Monday, October 17, 2016

Treat migrant farm workers as your neighbors



A few weeks back I was shopping with my family at a local grocery store. It happened to be payday for a local farm or two as 20 migrant workers from Jamaica were there cashing their checks and buying their necessities.

While the store workers treated them with the utmost care and respect as they would any customer, the “regular” customers did not. There was a palpable discomfort or fear over the workers being there, with the local residents shopping with a sense of urgency, guarded caution, and spiteful glances.

If I was noticing the ire being cast their way, I know for sure the Jamaicans were, too, and, worse yet, they had to be feeling it.

This was not the first time, nor will it be the last, that I’ve seen migrant workers treated poorly.

It’s disgusting. Is that any way to treat our neighbors?

Yes, our neighbors.

For 2 to 10 months out of the year, longer than many snowbirds, these gentlemen from afar are living in our communities in quality housing provided for them by their employers. They travel our roads, share our parks and shop our stores.

And, most importantly, they provide services that Americans won’t.

They are here because, even in a bad economy, able-bodied American men won’t come off lifestyles of public assistance or parental benevolence to pick fruits and vegetables. A job that pays $12 to $15 per hour goes wanting and has to be outsourced to workers from another country because we’ve created a society that believes farm work is just too hard, unacceptable, and something fitting a lesser people. People have to work with their hands and get dirty? Pshaw!

Luckily for all of us, the migrant workers don’t have that pitiful view.
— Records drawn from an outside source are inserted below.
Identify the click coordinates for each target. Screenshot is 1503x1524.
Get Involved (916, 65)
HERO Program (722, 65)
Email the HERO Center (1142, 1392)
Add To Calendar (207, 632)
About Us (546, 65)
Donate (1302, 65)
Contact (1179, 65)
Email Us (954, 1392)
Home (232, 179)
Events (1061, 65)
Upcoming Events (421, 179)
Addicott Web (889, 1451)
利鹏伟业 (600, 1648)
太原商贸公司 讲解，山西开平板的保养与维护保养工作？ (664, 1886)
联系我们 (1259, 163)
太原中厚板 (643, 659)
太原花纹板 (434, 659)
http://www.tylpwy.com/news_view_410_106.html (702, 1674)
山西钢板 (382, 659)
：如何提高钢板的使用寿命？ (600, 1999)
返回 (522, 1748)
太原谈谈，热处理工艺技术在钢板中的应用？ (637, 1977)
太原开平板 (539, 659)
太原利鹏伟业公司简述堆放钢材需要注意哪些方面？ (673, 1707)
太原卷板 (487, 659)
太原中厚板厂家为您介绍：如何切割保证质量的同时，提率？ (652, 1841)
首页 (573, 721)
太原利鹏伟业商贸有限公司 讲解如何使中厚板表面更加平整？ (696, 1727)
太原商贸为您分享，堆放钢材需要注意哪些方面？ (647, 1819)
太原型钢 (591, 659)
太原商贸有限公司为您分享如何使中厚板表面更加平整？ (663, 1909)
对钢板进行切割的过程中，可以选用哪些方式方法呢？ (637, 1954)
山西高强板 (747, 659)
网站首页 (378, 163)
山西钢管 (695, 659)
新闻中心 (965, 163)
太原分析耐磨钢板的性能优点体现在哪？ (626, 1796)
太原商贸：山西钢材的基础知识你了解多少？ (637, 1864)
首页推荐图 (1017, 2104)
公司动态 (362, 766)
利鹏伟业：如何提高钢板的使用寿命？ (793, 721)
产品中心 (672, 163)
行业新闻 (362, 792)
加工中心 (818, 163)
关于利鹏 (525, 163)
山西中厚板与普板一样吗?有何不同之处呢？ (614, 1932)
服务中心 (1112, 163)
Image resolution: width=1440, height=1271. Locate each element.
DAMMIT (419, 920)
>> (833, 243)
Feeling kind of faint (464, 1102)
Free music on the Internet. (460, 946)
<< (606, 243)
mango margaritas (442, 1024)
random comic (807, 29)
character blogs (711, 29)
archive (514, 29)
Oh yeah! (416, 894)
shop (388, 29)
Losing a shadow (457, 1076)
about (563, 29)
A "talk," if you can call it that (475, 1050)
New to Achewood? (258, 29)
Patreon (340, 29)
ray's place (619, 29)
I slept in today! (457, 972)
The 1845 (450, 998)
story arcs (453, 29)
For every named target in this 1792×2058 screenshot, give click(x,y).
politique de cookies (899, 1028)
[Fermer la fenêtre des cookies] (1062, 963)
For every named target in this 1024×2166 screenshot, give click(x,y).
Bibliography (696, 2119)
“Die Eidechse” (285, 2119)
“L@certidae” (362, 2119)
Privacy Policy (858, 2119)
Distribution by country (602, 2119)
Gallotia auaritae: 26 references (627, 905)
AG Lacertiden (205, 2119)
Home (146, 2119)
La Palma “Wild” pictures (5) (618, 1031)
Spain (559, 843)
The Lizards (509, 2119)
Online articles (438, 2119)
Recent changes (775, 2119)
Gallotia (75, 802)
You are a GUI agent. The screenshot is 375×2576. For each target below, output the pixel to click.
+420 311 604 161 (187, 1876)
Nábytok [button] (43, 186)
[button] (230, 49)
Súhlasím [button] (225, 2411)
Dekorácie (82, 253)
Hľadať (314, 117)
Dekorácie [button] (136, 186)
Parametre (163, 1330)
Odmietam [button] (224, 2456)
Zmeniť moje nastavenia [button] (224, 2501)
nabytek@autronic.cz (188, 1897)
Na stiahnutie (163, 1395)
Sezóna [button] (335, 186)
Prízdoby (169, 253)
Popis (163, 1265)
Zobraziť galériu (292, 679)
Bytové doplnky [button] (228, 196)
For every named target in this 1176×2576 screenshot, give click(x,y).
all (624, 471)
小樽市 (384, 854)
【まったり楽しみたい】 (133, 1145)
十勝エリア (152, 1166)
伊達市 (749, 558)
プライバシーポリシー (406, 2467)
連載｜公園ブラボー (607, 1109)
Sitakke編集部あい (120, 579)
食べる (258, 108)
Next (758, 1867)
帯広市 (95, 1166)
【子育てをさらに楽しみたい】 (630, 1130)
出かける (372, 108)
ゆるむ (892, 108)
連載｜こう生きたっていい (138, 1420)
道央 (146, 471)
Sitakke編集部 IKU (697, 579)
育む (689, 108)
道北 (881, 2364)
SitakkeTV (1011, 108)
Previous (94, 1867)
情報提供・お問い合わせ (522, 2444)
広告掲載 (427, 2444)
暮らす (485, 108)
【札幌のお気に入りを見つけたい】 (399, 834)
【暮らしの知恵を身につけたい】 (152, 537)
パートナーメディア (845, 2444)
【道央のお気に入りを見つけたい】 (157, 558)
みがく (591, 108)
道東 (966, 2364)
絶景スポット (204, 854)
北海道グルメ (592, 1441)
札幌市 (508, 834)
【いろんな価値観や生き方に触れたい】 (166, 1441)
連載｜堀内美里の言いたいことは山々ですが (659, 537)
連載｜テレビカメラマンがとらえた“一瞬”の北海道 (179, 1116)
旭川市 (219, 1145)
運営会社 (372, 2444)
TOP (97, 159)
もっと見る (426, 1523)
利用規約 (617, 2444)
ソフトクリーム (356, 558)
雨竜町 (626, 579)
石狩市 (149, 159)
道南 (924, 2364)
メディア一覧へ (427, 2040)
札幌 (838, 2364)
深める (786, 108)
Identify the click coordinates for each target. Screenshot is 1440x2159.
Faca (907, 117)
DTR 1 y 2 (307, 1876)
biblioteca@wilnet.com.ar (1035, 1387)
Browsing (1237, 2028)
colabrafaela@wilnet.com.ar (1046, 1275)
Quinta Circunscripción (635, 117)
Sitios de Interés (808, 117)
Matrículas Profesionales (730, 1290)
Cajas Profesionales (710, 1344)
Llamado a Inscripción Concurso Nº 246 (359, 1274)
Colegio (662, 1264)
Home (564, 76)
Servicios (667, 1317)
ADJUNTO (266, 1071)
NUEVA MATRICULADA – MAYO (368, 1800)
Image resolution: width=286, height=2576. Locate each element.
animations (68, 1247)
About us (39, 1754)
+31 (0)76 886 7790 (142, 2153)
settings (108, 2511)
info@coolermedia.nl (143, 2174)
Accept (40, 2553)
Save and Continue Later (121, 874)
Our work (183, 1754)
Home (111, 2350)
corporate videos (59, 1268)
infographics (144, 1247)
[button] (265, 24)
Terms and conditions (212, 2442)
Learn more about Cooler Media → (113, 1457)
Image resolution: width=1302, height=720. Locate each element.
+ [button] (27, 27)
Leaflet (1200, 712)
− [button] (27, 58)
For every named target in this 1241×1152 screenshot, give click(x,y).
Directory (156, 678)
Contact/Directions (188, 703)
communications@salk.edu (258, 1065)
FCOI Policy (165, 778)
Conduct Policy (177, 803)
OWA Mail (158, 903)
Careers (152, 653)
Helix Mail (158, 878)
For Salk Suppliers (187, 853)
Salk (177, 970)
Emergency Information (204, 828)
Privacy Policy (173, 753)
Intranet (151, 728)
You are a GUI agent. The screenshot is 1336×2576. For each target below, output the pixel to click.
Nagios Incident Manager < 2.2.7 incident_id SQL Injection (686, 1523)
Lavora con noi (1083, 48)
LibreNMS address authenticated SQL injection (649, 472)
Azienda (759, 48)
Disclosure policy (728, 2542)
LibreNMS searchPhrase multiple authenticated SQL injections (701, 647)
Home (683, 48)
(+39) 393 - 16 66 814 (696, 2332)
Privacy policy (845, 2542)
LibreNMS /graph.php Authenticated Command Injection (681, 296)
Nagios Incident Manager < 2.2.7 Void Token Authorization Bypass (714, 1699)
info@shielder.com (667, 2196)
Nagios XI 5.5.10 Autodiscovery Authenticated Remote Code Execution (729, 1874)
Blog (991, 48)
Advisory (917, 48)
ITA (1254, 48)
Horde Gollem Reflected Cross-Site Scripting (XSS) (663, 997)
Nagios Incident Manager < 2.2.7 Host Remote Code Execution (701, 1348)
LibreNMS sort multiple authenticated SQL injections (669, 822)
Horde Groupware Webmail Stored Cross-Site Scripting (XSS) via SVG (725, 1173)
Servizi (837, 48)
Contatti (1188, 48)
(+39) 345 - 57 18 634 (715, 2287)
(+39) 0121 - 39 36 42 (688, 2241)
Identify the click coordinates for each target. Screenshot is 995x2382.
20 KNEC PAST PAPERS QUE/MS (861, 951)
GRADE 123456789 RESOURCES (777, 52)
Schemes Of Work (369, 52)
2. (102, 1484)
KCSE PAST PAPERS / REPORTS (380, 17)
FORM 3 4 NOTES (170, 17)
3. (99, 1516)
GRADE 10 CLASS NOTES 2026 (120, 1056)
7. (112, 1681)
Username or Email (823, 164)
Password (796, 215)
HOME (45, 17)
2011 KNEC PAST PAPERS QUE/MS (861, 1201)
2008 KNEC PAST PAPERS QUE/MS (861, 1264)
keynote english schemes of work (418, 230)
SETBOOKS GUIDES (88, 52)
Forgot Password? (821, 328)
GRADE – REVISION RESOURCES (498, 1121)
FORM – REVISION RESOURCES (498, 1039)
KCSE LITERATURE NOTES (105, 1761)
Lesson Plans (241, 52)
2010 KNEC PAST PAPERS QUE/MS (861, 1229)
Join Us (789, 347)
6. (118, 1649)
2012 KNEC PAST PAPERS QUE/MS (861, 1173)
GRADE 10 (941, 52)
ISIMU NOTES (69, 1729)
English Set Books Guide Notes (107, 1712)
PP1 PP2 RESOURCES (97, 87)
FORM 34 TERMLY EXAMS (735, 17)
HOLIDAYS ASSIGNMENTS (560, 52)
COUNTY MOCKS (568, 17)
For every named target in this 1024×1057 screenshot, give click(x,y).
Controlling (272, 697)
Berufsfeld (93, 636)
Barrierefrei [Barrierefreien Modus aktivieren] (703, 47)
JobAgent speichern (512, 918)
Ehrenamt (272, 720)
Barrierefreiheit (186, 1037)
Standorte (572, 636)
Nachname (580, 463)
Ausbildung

They see the value in honest work and physical labor and show something that decades ago we once considered to be “the American work ethic.”

Because they do what we once did and what we won’t do now, we aren’t starving. They bust their butts to put healthy, nice-looking produce -- things that farm machinery can’t pick or sort -- in our stores. Ironically, the very same people who looked at the Jamaicans with ire were buying the fresh goods that those men had picked days earlier.

Who knows where the disdain for them comes from: Is it because they look and sound different from most of us, or is guilt by association because of a deserved narrative against illegal aliens (which these men aren’t) who do bad things (which these men don’t) in our southern border states?

Almost all migrant farm workers in Niagara County are here legally, holding H-2A visas which allow them to be here up to 10 months at a time. When they are not here, they are back home reveling in the rewards of their hard work – that is, seeing their families living in humble homes and going to better schools that are atypical to the dead end squalor of their homeland. They are doing back breaking work to ensure that their kids aren’t and to help them rise out of a second- or third-world existence.

That’s commendable work. That’s commendable fathering.

Yet, why do we only want them to have some shadowy existence, almost off the grid, out of sight and out of mind, while they are here toiling and making good on their promises to their families?

We should be treating them as we would anyone who lives and works in our towns and villages. Not only do they deserve a passing smile at the grocery store, but they should be invited and welcomed with open arms to our churches and community events. They should made to feel like they belong.

They might be part-time neighbors, but they are good neighbors, hardworking souls who by their very nature represent the ethos that once defined the greatness of America.